O problema filosófico do átomo  

26/05/2019

 

A filosofia, em sua gênese, está intimamente ligada à física, ao fundamento mais básico da realidade. Nesse sentido, os pré-socráticos buscaram a explicação racional do mundo nos elementos água, ar, fogo e terra, especulando, ainda, sobre a existência do éter. Seguindo esse caminho, foi levantada a hipótese do átomo, que é a base da filosofia materialista. Como exposto no artigo “Tudo em todos” (https://emporiododireito.com.br/leitura/tudo-em-todos):

“‘Tales de Mileto (fim do VII – primeira metade do séc. VI a.C.) é o criador, do ponto de vista conceitual (mesmo que não ainda do ponto de vista lexical), do problema concernente ao 'princípio' (arché), ou seja, a origem de todas as coisas. O 'princípio' é, propriamente, aquilo de que derivam e em que se resolvem todas as coisas, e aquilo que permanece imutável mesmo nas várias formas que pouco a pouco assume. Tales identificou o princípio com a água, pois constatou que o elemento líquido está presente em todo lugar em que há vida, e onde não existe água não existe vida’ (Giovanni Reale e Dario Antiseri. História da filosofia: Filosofia pagã antiga. Trad. Ivo Storniolo. São Paulo: Paulus, 2003, p. 17).

EXERCÍCIO PROPOSTO 1
No texto sobre o problema filosófico do átomo, com qual elemento Tales de Mileto identificou o princípio?
EXERCÍCIO PROPOSTO 2
Apresente como tabela Markdown os registros a partir da linha que contém "You are a computer-use agent. This" até o fim dos registros, ambas as pontas incluídas, com as colunas Número e Linha. Deixe de fora as linhas em branco.

DADOS A PROCESSAR

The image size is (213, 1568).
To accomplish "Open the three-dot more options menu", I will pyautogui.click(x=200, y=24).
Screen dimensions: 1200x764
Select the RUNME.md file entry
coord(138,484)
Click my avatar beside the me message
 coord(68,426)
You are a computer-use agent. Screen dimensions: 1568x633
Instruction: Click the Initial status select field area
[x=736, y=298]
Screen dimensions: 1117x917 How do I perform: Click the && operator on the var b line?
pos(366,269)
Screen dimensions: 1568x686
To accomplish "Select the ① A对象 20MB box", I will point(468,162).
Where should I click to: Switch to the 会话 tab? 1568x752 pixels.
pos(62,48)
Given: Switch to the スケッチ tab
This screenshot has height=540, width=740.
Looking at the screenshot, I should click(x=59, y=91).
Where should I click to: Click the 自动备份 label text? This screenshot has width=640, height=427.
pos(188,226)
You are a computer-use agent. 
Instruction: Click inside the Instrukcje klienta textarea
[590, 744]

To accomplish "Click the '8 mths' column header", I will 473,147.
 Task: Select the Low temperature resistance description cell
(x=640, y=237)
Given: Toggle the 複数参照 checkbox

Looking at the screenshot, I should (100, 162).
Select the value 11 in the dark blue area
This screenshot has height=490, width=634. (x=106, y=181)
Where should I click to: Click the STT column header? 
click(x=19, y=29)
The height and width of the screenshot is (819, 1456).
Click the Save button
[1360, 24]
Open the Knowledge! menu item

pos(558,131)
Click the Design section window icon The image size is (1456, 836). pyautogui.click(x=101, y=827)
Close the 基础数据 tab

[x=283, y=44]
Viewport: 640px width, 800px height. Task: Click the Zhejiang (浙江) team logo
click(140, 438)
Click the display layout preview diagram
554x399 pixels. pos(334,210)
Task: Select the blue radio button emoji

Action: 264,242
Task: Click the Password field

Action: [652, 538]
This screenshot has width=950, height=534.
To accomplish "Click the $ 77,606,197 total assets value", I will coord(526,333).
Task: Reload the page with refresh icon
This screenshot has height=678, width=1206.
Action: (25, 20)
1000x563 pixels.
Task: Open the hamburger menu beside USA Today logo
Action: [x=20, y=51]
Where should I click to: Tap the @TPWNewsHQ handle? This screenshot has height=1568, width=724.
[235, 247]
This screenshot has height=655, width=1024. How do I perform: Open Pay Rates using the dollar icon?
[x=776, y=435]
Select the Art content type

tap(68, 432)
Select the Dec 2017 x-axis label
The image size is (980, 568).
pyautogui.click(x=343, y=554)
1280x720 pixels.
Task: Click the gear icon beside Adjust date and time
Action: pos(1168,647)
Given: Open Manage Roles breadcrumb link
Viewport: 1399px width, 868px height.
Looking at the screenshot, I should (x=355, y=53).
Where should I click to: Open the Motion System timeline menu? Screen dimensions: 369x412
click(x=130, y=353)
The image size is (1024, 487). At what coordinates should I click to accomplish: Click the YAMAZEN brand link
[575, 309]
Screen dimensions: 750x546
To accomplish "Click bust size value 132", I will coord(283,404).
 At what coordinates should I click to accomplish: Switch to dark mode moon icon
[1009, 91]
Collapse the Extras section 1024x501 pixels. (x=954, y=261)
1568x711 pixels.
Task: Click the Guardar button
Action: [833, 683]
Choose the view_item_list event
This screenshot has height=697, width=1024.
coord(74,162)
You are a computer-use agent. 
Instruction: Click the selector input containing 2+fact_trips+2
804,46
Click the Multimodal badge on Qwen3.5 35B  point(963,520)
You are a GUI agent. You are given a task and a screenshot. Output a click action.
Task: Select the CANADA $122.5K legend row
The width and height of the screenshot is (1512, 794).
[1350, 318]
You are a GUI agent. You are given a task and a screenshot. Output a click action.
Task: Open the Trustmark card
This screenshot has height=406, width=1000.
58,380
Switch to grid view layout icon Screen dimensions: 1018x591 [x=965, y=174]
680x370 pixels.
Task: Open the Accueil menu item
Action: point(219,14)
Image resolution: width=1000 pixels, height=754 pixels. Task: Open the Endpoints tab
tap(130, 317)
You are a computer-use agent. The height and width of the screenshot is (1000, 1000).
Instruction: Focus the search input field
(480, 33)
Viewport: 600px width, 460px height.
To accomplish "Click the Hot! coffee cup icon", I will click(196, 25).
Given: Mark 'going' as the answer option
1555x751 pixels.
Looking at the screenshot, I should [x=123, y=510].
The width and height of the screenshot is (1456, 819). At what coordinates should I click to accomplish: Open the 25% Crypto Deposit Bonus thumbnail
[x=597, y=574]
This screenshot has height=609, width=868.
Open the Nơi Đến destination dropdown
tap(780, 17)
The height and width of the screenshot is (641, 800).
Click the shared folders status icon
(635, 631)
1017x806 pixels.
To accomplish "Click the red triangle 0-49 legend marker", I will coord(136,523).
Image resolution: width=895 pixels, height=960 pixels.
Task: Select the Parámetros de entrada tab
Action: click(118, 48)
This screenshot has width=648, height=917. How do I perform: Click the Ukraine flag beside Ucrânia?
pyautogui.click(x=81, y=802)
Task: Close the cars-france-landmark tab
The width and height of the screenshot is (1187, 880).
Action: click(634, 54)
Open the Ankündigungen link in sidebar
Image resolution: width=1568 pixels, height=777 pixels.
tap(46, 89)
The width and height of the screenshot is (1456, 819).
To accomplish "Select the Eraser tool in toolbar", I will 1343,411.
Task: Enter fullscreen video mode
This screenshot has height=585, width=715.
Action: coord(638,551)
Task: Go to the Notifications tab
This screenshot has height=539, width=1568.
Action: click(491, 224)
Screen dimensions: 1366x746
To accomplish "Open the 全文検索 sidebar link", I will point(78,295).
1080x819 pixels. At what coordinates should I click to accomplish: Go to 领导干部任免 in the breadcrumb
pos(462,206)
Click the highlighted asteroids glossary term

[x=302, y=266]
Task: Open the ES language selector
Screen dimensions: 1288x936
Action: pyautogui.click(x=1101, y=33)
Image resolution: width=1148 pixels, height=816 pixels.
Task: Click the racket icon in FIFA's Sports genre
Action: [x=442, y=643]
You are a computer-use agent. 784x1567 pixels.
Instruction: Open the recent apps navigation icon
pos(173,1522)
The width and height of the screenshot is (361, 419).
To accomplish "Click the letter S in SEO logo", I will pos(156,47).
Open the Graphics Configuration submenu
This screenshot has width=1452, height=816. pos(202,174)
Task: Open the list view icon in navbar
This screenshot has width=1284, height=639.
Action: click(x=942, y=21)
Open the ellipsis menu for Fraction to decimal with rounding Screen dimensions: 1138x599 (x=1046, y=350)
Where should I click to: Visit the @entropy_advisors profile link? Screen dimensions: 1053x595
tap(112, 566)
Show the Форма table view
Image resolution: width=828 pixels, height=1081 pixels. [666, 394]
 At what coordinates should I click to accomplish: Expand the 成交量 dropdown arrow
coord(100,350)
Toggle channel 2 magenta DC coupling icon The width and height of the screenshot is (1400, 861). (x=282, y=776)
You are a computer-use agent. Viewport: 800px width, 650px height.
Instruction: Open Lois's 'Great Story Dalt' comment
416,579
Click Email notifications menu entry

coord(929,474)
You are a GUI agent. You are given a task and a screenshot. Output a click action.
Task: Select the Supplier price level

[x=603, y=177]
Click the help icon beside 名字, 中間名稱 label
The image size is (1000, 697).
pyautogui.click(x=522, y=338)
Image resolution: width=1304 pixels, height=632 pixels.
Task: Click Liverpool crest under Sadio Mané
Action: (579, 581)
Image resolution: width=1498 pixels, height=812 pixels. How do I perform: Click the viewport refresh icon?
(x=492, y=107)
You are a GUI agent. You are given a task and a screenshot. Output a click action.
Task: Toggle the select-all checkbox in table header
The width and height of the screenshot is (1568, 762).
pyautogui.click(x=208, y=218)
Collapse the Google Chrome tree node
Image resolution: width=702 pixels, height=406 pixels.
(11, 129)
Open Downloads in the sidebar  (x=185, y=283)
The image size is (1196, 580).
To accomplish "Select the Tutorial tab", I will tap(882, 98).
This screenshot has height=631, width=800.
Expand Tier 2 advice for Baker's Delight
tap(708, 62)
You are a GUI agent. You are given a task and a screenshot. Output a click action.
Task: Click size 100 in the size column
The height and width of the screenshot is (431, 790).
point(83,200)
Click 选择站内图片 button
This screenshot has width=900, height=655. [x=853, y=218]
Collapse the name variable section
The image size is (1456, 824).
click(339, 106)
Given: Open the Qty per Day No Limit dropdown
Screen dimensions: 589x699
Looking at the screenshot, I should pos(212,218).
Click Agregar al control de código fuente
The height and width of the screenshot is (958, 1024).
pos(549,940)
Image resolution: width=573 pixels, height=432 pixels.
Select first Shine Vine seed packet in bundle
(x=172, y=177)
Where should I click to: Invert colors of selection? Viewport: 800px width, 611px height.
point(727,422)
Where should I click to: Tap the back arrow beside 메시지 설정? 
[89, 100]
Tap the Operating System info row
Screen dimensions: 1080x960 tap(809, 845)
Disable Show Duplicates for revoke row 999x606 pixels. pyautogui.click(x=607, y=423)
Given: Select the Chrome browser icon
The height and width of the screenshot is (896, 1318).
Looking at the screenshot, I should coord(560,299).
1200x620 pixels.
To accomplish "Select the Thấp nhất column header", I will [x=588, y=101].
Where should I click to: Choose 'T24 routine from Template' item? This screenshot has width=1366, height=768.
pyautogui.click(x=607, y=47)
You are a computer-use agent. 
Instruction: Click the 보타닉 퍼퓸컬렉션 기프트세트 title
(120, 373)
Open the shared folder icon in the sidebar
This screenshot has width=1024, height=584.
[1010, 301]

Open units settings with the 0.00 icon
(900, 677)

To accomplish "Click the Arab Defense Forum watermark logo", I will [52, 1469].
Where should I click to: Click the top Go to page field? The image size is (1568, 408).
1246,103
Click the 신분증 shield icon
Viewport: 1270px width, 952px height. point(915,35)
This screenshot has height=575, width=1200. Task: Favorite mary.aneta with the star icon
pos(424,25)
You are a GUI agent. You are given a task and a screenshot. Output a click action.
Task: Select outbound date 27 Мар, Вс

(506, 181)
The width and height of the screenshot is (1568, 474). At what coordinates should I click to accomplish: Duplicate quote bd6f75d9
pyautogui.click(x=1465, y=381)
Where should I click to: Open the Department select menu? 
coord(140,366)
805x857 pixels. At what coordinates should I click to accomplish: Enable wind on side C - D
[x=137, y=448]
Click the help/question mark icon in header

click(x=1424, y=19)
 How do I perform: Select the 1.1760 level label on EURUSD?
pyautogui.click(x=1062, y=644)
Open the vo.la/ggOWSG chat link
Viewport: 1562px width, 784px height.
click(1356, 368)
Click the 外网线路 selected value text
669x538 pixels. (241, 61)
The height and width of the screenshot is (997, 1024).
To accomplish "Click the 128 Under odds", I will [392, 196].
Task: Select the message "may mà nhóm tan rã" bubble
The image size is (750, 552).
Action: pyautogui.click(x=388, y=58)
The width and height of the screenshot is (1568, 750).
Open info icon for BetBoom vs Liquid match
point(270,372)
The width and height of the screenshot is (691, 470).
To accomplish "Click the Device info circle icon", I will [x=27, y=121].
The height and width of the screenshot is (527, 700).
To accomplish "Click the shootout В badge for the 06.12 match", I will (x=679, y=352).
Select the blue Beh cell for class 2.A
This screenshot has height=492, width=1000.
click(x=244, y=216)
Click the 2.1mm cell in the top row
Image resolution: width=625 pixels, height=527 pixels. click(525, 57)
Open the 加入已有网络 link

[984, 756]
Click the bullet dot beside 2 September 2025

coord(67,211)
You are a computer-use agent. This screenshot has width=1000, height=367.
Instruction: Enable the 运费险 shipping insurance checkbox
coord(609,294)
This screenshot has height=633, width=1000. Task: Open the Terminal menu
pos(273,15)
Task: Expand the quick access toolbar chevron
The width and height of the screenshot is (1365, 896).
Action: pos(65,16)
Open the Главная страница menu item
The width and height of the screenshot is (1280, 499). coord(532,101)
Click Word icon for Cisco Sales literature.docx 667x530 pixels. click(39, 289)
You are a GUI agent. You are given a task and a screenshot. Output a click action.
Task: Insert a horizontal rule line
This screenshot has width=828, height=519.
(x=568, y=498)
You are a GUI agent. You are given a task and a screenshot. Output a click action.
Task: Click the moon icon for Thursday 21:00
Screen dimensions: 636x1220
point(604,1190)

RESPOSTA 1
Tales de Mileto identificou o princípio com a água.

RESPOSTA 2
| Número | Linha |
|---|---|
| 1 | You are a computer-use agent. This screenshot has width=1000, height=367. |
| 2 | Instruction: Enable the 运费险 shipping insurance checkbox |
| 3 | coord(609,294) |
| 4 | This screenshot has height=633, width=1000. Task: Open the Terminal menu |
| 5 | pos(273,15) |
| 6 | Task: Expand the quick access toolbar chevron |
| 7 | The width and height of the screenshot is (1365, 896). |
| 8 | Action: pos(65,16) |
| 9 | Open the Главная страница menu item |
| 10 | The width and height of the screenshot is (1280, 499). coord(532,101) |
| 11 | Click Word icon for Cisco Sales literature.docx 667x530 pixels. click(39, 289) |
| 12 | You are a GUI agent. You are given a task and a screenshot. Output a click action. |
| 13 | Task: Insert a horizontal rule line |
| 14 | This screenshot has width=828, height=519. |
| 15 | (x=568, y=498) |
| 16 | You are a GUI agent. You are given a task and a screenshot. Output a click action. |
| 17 | Task: Click the moon icon for Thursday 21:00 |
| 18 | Screen dimensions: 636x1220 |
| 19 | point(604,1190) |